Some migrants have also set up Signal groups at the encrypted messaging service to privately discuss more sensitive issues. Her concerns include fears that she will take over British jobs at a time when the economy has suffered from the pandemic, and the rising number of anti-Asian hate crimes within the diaspora.

Many have anticipated a possible backlash in their new home. Articles in some British newspapers appear about immigrants from Hong Kong buying up real estate and taking places in private schools. In group chats, Ms. Kwong said that she and others often remember, “Don’t bother the British too much. Don’t ask too much. “

How the government deals with these issues will be crucial, said Steven Tsang, director of the China Institute at the School of Oriental and African Studies. When more and more Hong Kong residents move to big cities like London, “it means you are crowding out and driving up property prices. That means you are putting pressure on the schools, ”he said.

Over time, the days have finally become routine for Ms. Kwong. In the mornings, she makes Hong Kong milk tea from leaves and cups that she has brought from home. When their son comes home from boarding school, they make char siu or barbecue pork together.

Thoughts of the family and friends she left behind are never too far away. Ms. Kwong often posts on social media to highlight the benefits of living in the UK. At a memorial service in London last month to mark the anniversary of the Tiananmen massacre in 1989, she posted a photo of a burning candle. In Hong Kong, the long-standing annual vigil had been banned.
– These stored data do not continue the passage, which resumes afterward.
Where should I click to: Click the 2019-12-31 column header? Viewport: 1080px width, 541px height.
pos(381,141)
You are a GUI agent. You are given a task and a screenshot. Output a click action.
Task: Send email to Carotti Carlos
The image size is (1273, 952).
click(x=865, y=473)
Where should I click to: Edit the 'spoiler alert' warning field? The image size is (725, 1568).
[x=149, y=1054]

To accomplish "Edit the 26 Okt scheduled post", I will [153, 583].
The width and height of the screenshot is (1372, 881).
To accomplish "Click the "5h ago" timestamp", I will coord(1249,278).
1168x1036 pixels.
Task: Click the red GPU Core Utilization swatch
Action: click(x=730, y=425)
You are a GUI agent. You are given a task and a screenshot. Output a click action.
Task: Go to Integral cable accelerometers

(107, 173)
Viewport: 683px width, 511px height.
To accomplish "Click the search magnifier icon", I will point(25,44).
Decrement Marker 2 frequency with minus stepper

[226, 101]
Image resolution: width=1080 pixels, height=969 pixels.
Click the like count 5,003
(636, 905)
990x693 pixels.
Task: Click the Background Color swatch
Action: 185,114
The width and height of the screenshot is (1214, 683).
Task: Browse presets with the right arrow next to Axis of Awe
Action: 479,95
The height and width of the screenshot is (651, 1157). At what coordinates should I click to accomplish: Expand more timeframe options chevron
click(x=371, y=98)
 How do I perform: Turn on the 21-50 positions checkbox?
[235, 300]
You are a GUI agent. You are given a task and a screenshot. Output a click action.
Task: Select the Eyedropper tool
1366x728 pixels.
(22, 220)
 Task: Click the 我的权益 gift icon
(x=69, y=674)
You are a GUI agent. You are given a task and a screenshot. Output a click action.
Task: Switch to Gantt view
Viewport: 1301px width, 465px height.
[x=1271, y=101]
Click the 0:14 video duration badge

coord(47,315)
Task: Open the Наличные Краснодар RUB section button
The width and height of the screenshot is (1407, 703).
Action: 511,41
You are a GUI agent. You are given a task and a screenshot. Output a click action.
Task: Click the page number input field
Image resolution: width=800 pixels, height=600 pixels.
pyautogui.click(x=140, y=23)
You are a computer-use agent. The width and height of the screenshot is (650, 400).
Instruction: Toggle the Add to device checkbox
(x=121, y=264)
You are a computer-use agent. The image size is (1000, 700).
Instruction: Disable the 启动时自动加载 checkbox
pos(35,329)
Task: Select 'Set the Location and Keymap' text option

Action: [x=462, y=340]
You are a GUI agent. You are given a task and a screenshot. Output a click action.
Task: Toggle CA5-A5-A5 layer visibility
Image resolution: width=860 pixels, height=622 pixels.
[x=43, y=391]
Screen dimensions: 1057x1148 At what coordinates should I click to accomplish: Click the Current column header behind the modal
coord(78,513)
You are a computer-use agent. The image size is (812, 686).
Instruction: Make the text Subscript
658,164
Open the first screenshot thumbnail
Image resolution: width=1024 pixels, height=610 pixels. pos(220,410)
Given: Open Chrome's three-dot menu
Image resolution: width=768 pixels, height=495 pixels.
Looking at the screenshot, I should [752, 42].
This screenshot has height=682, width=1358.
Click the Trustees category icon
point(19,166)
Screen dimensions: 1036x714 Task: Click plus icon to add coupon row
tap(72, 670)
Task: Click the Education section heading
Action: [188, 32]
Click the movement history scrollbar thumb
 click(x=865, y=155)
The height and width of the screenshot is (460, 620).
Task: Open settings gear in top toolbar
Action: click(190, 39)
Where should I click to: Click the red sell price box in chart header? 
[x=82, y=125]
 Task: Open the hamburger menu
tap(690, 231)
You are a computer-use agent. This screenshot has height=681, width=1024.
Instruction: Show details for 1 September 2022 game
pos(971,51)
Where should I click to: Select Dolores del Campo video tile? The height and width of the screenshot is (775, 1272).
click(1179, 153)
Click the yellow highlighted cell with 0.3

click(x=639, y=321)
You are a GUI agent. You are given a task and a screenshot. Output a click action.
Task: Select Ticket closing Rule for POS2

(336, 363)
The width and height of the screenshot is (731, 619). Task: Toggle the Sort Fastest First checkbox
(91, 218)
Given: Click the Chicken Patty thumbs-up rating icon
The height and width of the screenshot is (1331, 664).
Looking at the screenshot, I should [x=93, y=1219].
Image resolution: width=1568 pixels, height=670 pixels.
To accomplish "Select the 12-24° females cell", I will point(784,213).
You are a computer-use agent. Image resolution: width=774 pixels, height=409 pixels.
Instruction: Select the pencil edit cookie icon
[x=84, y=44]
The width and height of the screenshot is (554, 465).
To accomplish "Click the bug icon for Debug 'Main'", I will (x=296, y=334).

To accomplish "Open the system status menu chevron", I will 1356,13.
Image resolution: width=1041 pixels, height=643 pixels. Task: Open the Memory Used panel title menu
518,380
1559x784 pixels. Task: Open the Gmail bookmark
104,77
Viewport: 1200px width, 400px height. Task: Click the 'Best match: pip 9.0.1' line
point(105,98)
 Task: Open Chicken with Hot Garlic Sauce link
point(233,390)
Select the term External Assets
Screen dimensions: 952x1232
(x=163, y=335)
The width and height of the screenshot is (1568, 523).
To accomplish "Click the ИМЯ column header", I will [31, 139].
At a protest rally in London on June 12th, hundreds of Hong Kongers marched through the city center shouting “Fight for Freedom!” and “Stand by Hong Kong!” The organizers wore masks with a Union Jack pattern and sang “God Save the Queen”.

For the relatives who have stayed behind, the separations due to the departures are bittersweet. Ms. Kwong’s move was so sudden that her father, Kwong Sing-ng, said he was surprised. “I couldn’t bear to see them go,” he said of his daughter and grandson. He always knew that one day his daughter would send her son to school overseas, he said. But “I didn’t expect it to be so fast.”

Tiffany May contributed the coverage from Hong Kong.